Even paranoids have enemies, as the saying goes, and even philistine university bureaucrats, it seems, do sometimes become reasonably exasperated by overprivileged and insulated academics. The word on the Barchester Street, so to speak, was that the reality of what was going on was more complicated than its representation in the popular press. The “convergence” policy that the university was said to be forcing on the Warburg had, at its heart, the unavoidable logic of modernization. (The university was, of course, also being squeezed by budget cuts from the British government.) “The Warburg now faces a crisis,” Saumarez Smith went on, “because it has assumed that it can carry on regardless, ignoring what has been happening over the past twenty years in university administration—the creation of the School of Advanced Study at the University of London, the systematization of library catalogues, which the Warburg has vigorously resisted, the need to engage in fund-raising, which the Warburg has not done, the need to engage with the outside world as a center of scholarship.”
The real fight, in other words, was over money. To create the School of Advanced Study, the University of London, in 1994, brought together ten research institutes, including the Warburg. It wanted the Warburg, like the other institutes, to raise its own money, while the Warburg thought that the university ought to support it indefinitely, because that was what the trust deed said it would do. It was, in a way, a mordant echo of the bigger controversies rocking Europe, not entirely unlike Germany’s efforts to force Greece to behave more “responsibly,” while Greece claimed that responsible behavior was not captured by a bottom line but lay in being responsible to its true constituency. Supporting humanistic ventures that could not be expected to support themselves was exactly the point of having churches and universities—or so the clergymen with their sinecures and the professors with their tenure like to insist. One irony among many, of course, was that Aby Warburg, the man who started it all, was able to do so only because his family had, for so many generations, thought that the only way Jews like them could flourish would be if they made lots of money, and could do what they wanted with it.
Few words are as overused in our time as “icon” and its variant “iconic.” Any celebrity whose face is still recognizable a decade after her death is, as Clive James once suggested, an icon. Soup cans and Coke bottles are icons, as are the faces of the men who made soup cans and Coke bottles into icons. Aby Warburg, as much as anyone, is responsible for that turn. Before him, “icon” was largely a religious term, for what Byzantines were always quarrelling about; Warburg, and the practice that he founded, took it over to mean the potent symbolic images of Western art.
Warburg first visited Italy in the late eighteen-eighties.

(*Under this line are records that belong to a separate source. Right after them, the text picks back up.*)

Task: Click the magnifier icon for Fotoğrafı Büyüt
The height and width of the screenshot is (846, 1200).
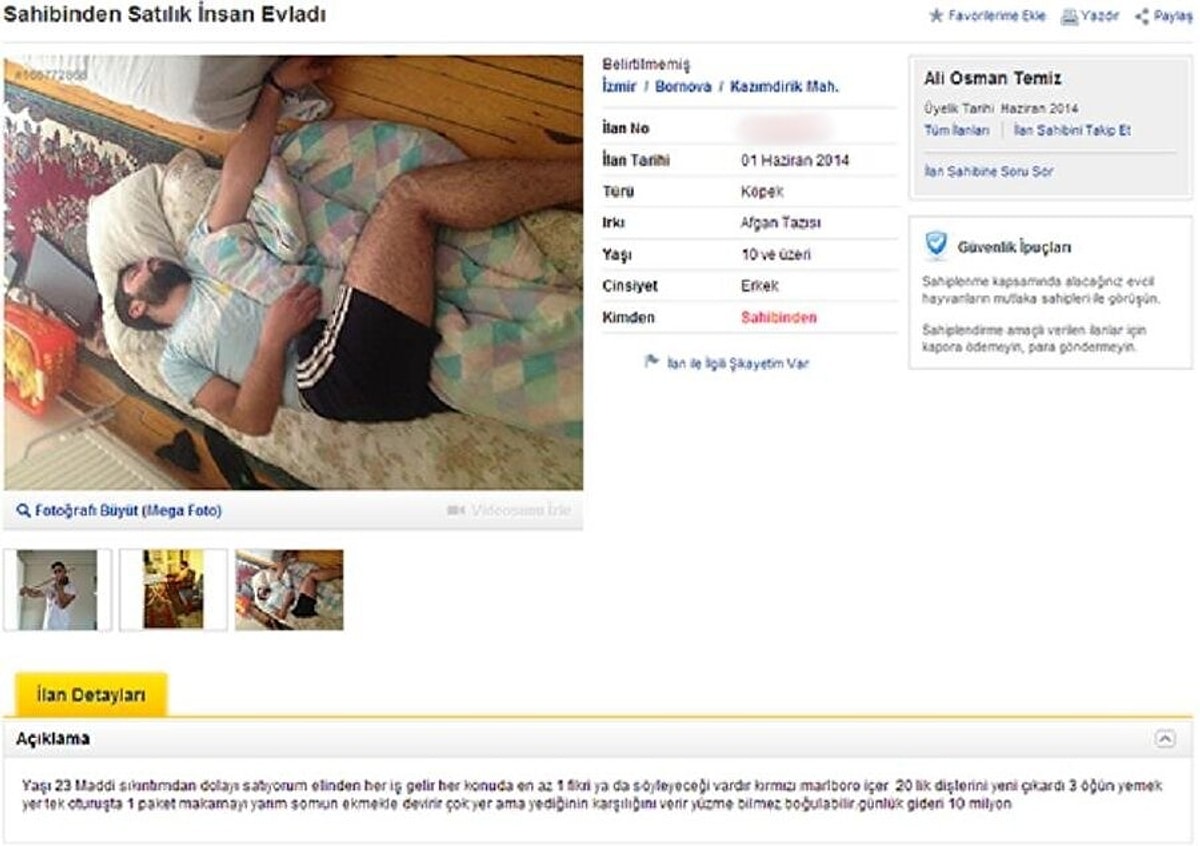Action: [24, 511]
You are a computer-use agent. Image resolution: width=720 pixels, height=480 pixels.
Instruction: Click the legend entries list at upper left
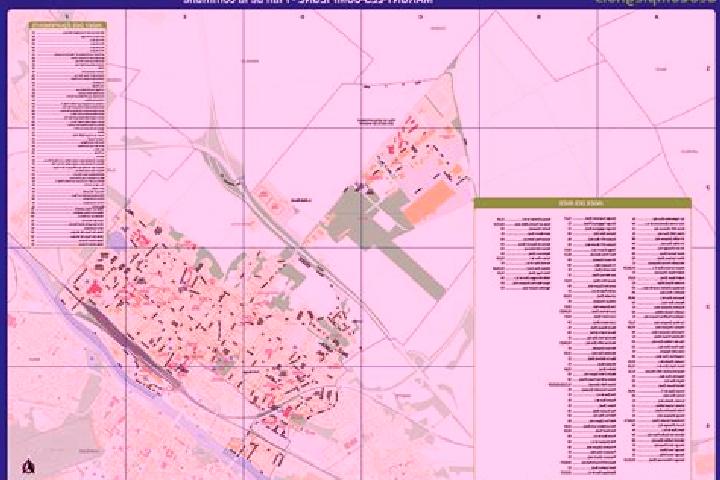[68, 138]
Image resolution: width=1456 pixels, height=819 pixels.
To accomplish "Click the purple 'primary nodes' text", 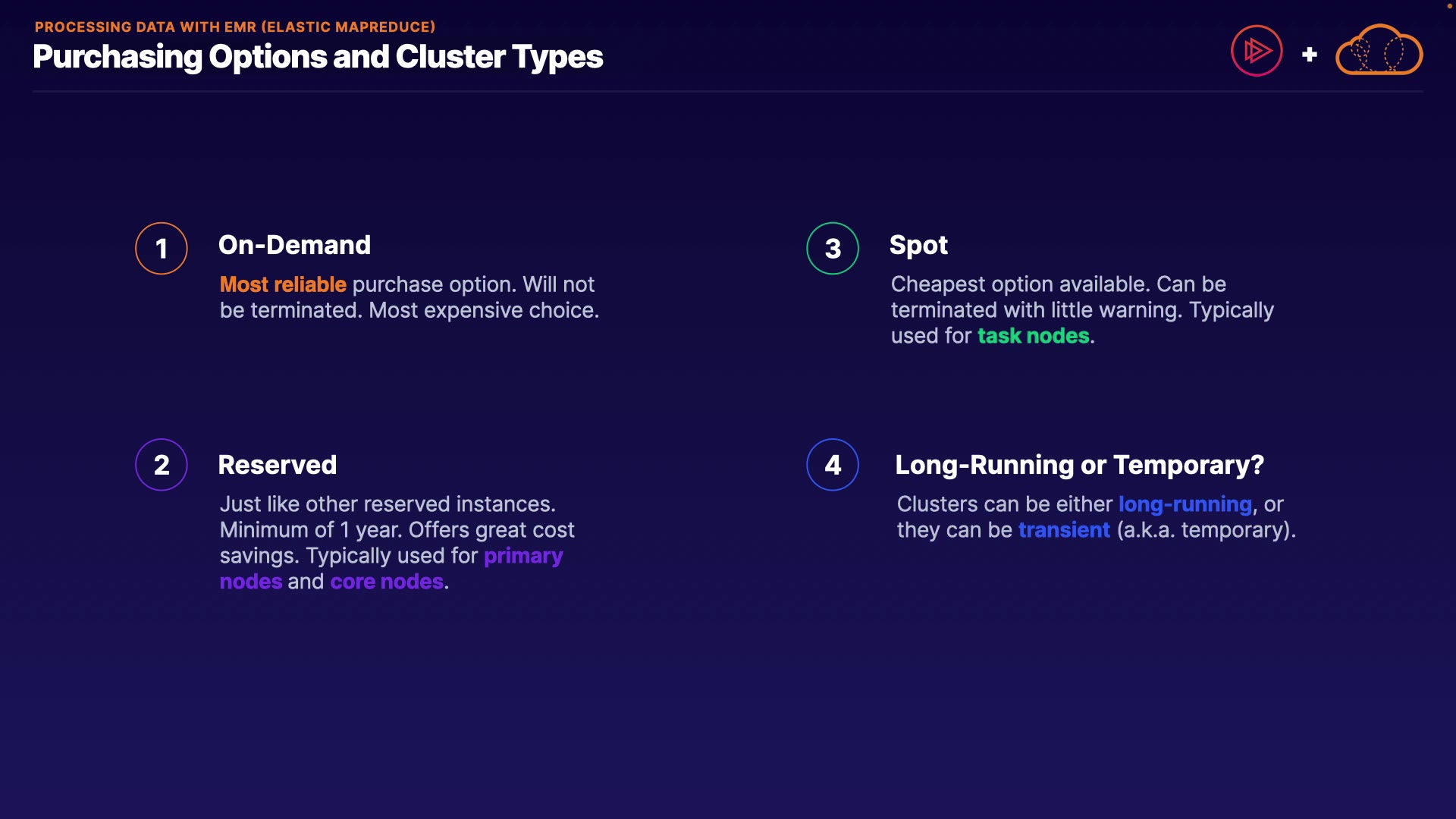I will click(x=523, y=556).
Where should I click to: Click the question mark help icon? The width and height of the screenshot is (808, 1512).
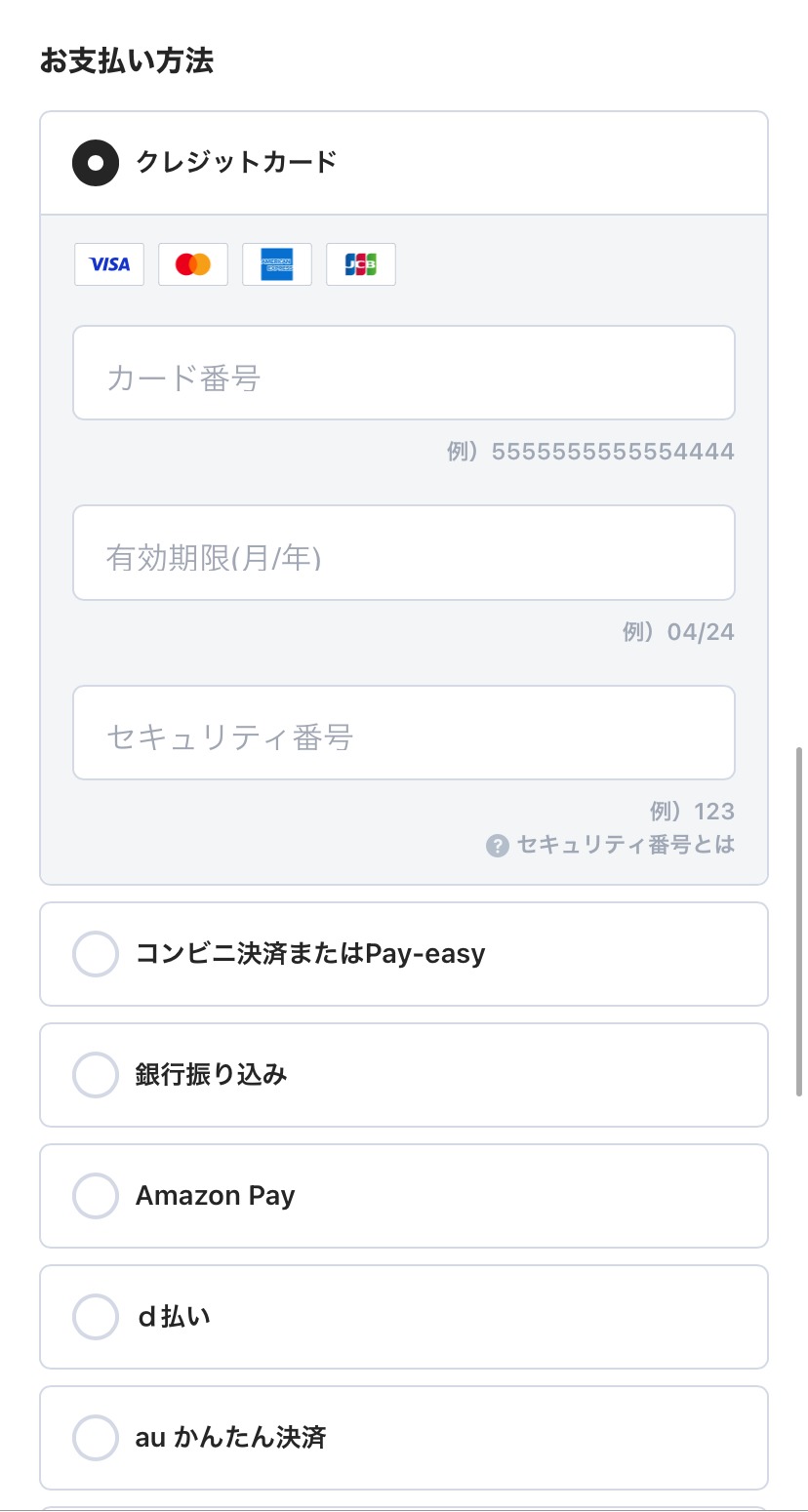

It was a time when the history of Renaissance art revolved either around connoisseurship—the craft of saying who painted what when—or, in Germany, around a tradition in which the art of one epoch or another was shown to reflect the Zeitgeist, the spirit of the age. In the case of the Florentine Renaissance, that spirit was assumed to be one of humanist materialism trumping medieval symbolism. Botticelli’s naked Venus rose above the waves to indicate the reborn triumph of pagan flesh over prudish pedantry.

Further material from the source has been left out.